● Task to carry out
From the article below on celebrities quitting Twitter, quote word for word the part that opens with the words "Saturday, July 21st, 2012" and closes with "for a while.".

● Page text
- - -

Celebrities quitting Twitter

Saturday, July 21st, 2012 5:42:35 by

Celebrities quitting Twitter

Charlie Sheen hasn’t exactly built his "winning" reputation by keeping his thoughts to himself. So when he announced last week that he was quitting Twitter, the gossip media may have lost what had seemed like a bottomless trough of premium material.

And Sheen wasn’t alone. Just this month, Alec Baldwin and the British singer Lily Allen also made headlines by abandoning their personal Twitter accounts, at least for a while.

It raises the question: Are savvy celebrities deciding Twitter is becoming too much of a liability?

Celebrities have traditionally used handlers and publicists to protect them from fans and from themselves. But Twitter’s ability to connect them directly to their audiences has made it the garbage dump of choice for their every opinion and non sequitur.

In other words, it’s a public gaffe waiting to happen.

"Sharing so much often backfires and invites negative feedback, which is difficult for most celebrities to take in," Seth Meyers, a Los Angeles clinical psychologist who counts several celebrities among his patients, wrote in an email. "They quit Twitter,
or their publicist tells them they need to quit for the sake of their career."

Celebrities often quit because of a gaffe: Courtney Love quit several times, once after posting revealing pictures of herself. Following an ill-informed tweet about the Penn State scandal, Ashton Kutcher handed "management" of his 11.5 million follower feed
to Katalyst Network, a media company he co-founded, "as a secondary editorial measure," as he put it in a blog post.

But quit as they might, many celebrities leave Twitter only to find they can’t stay away. For Baldwin and Allen, it was their second time quitting. (Baldwin gave no explanation, tweeting simply, "It’s been fun." Allen’s latest hiatus lasted only a few hours.)

- - -

● Available data
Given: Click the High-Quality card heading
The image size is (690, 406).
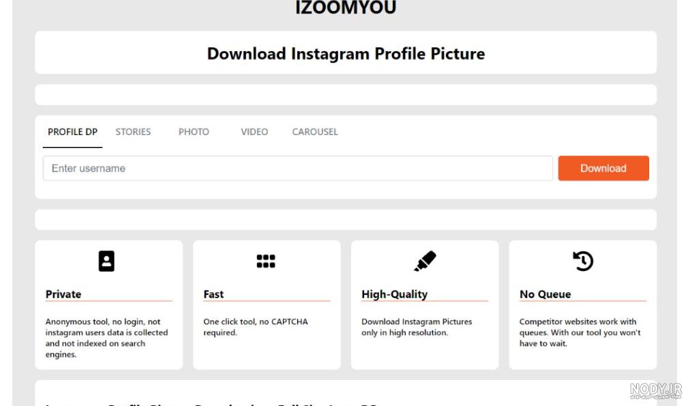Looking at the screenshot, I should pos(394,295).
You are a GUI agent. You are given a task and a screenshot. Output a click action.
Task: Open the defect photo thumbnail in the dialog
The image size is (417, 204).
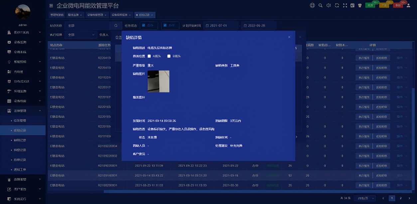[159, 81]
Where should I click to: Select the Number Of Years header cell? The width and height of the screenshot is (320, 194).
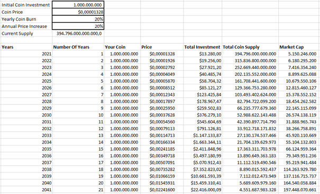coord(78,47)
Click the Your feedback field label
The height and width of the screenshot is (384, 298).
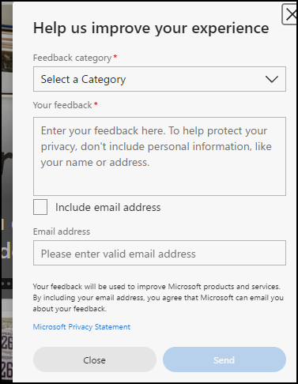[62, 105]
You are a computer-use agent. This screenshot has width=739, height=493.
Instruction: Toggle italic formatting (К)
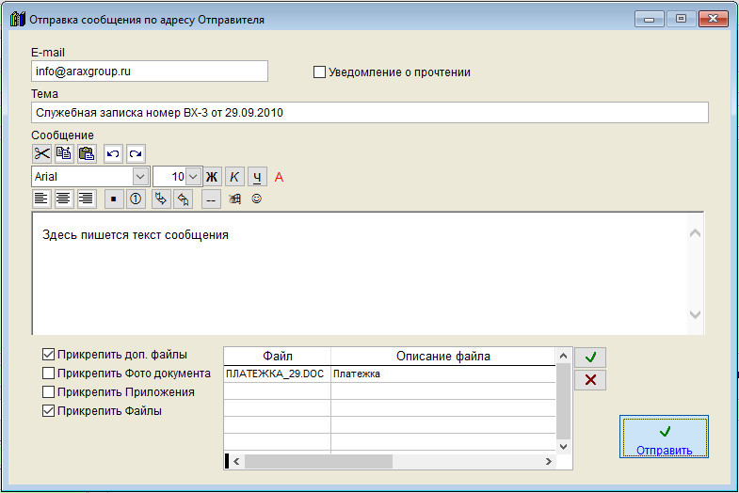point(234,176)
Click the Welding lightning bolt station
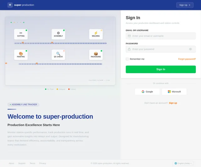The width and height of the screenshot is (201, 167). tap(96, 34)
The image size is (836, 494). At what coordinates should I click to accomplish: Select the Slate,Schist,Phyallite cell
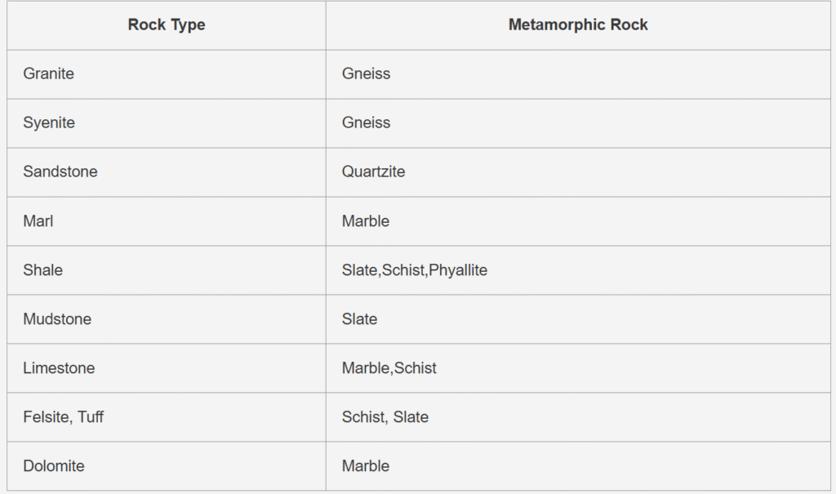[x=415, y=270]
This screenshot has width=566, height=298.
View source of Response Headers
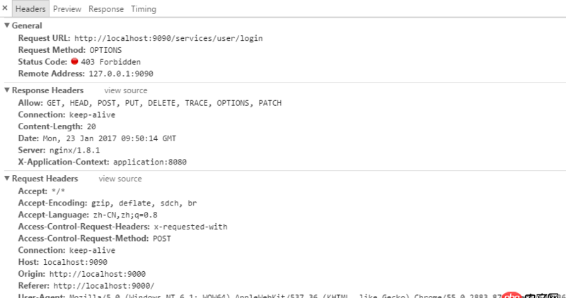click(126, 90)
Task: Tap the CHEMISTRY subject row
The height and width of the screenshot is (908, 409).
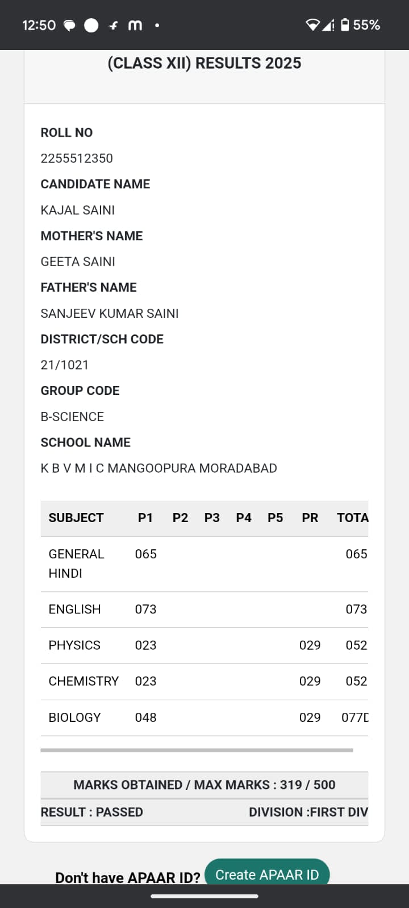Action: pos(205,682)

- - -

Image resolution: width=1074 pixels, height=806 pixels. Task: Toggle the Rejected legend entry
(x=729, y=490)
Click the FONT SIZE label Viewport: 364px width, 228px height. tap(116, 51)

- - -

● Output
Saturday, July 21st, 2012 5:42:35 by

Celebrities quitting Twitter

Charlie Sheen hasn’t exactly built his "winning" reputation by keeping his thoughts to himself. So when he announced last week that he was quitting Twitter, the gossip media may have lost what had seemed like a bottomless trough of premium material.

And Sheen wasn’t alone. Just this month, Alec Baldwin and the British singer Lily Allen also made headlines by abandoning their personal Twitter accounts, at least for a while.